Consider for example the profile with which today's family sedans are built versus what was used decades ago. In the past, many cars had a boxy profile and were built with many sharp and right angles. Today, most sedans are much more aerodynamic and have a lot of gentle curves. This is a deliberate strategy - the airfoils greatly decrease the drag encountered by cars, reducing the amount of work the engine has to do to propel the car (thereby increasing fuel economy)
Step 4. Use a less permeable material
Some types of materials are permeable to fluids. In other words, they have holes that fluids can pass through. This effectively reduces the area of the object against which the fluid can push, reducing drag. This property is also true for microscopic holes - if the holes are large enough for some fluid to pass through the object, the resistance will be reduced. This is why parachutes, designed to create a lot of resistance and slow down the fall rate of those who use them, are made with strong nylon or light silk fabrics and breathable nonwovens.

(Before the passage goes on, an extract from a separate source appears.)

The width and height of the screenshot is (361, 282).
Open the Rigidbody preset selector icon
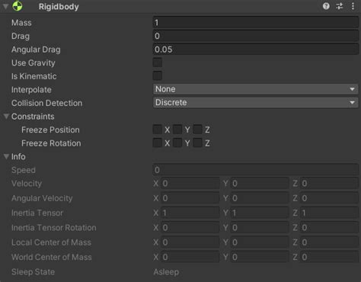(x=340, y=6)
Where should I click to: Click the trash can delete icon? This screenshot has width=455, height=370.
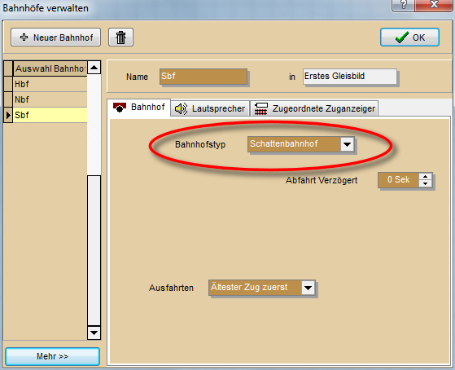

For an example of this property in action, consider that you can move a ping pong paddle faster if you drill a few holes in it. The holes let air pass through the racket when it is moved, greatly reducing drag
Step 5. Increase the speed of the object
Finally, regardless of the shape of the object or its permeability, the resistance always increases in proportion to the speed. The faster the object goes, the more fluid it has to pass through, and consequently, the higher the resistance. Objects that move at very high speeds can experience very high resistance, so they usually have to be very aerodynamic or will not withstand the resistance.
Consider, for example, the Lockheed SR-71 "Blackbird", an experimental spy plane built during the Cold War. The Blackbird, which could fly at speeds greater than 3.2, suffered extreme aerodynamic drag at those speeds, despite its optimal design - the forces were so extreme that the airplane's metal fuselage expanded due to the heat generated by friction. of the air in flight
Advice
- Don't forget that extremely high friction can cause a lot of energy in the form of heat! For example, avoid touching the car's brakes after using them a lot.
- Remember that very strong resistances can cause structural damage to an object moving through a fluid. For example, if you put a plank of wood in the water while driving on a speedboat, there is a good chance it will crack.